Тут нас прервали. В комнату без стука зашел давешний блондинчик, катя перед собой сервировочный столик с кофейником, сахарницей и двумя чашками. Телепатия у них тут на высоте, с уважением подумал я.
Блондинчик подкатил столик к окну, вопросительно взглянул на Петрова, ожидая дальнейших указаний, и, не получив таковых, молча удалился.
— Петров, а скажи мне, пожалуйста, — определенно такой стиль обращения мне всё больше и больше нравился, — а какие вопросы ты бы сам задал на моем месте?
— Траутман, ты кофе пей, — сказал старик и продолжил, — я спросил бы я про те жизненно-важные сведения, которые я обещал тебе предоставить.
— Да, точно, — наливая кофе в две чашки, сказал я. — Как раз об этом я и хотел спросить.
Петров сделал глоточек кофе, посмотрел на меня, прокашлялся, подготавливаясь к речи, а потом выдал такое, что я на время забыл про всякие секвенции.
По его словам выходило, что у многих влиятельных людей нашего мира основная забота сейчас, как бы сделать так, чтобы я оставался живым и здоровым. В первую очередь живым. А некоторые другие люди, не такие влиятельные, но очень деятельные, озабочены задачей сугубо противоположной. И, как считает Петров, в настоящее время они прилагают большие усилия, чтобы отыскать меня и привести в исполнение свои недружественные намерения.
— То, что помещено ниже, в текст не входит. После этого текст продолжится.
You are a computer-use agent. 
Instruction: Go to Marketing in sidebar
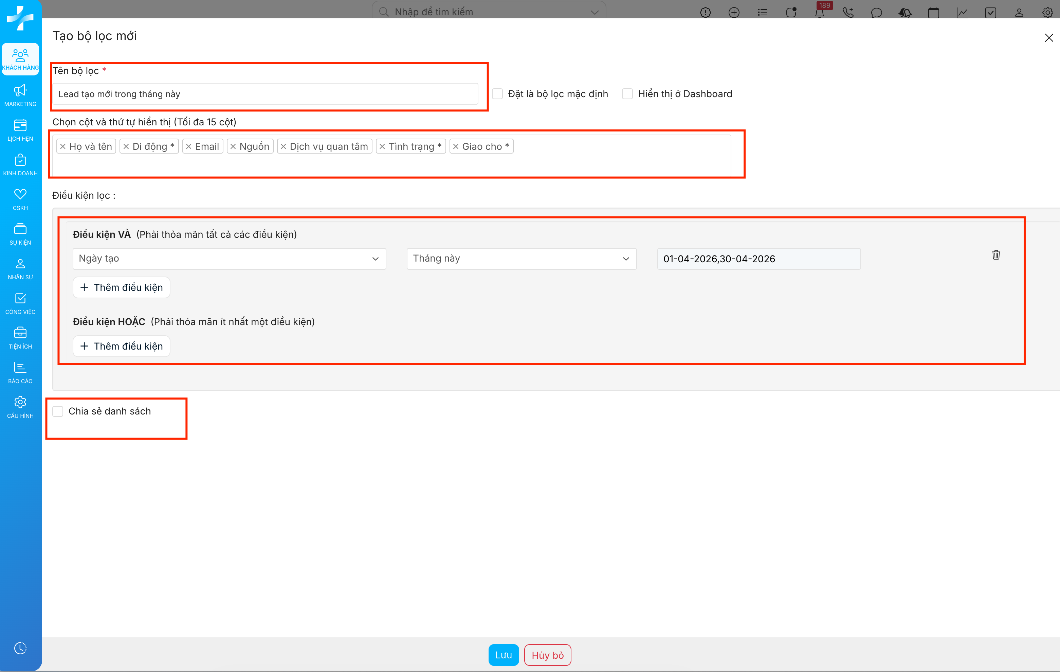[20, 95]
— Что за безобразие, как можно желать погибели незнакомому человеку? — возмутился я. Возмущение моё, понятное дело, относилось ко второй деятельной группе.
— Что я им сделал, чего они от меня хотят?
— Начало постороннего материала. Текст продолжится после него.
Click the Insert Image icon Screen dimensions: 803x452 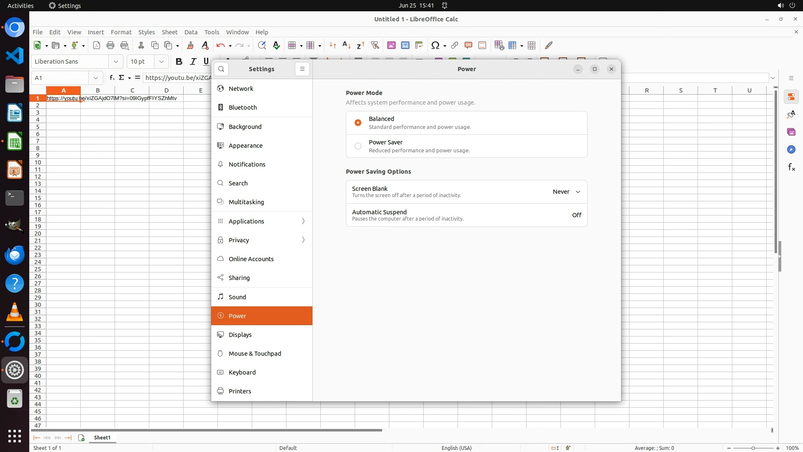(x=391, y=45)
— Дело в том, — объяснил Петров, — что они считают, что убив тебя, деактивируют сразу все без исключения секвенции. У всех секвенций мира наступит продолжительный период безразличия.
— Что за чепуха? — удивился я. — С чего это они так решили?
— К сожалению, это правда, — с сожалением сказал Петров. Существует секвенция, завершающаяся твоей насильственной смертью, которая примерно на три года приостановит действия всех секвенций.